SOURCE RECORDS »
__________
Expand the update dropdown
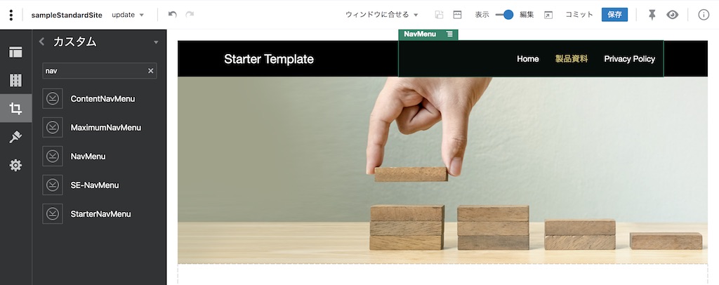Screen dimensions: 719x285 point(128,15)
__________
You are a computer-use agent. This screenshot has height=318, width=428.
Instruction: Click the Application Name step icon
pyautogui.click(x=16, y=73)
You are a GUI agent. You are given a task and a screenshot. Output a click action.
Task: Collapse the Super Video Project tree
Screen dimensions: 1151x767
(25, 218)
__________
Count the lines in the data above that contain the string "screenshot", matching case exactly. Reply with the number only.

COMPLETE RESPONSE »
2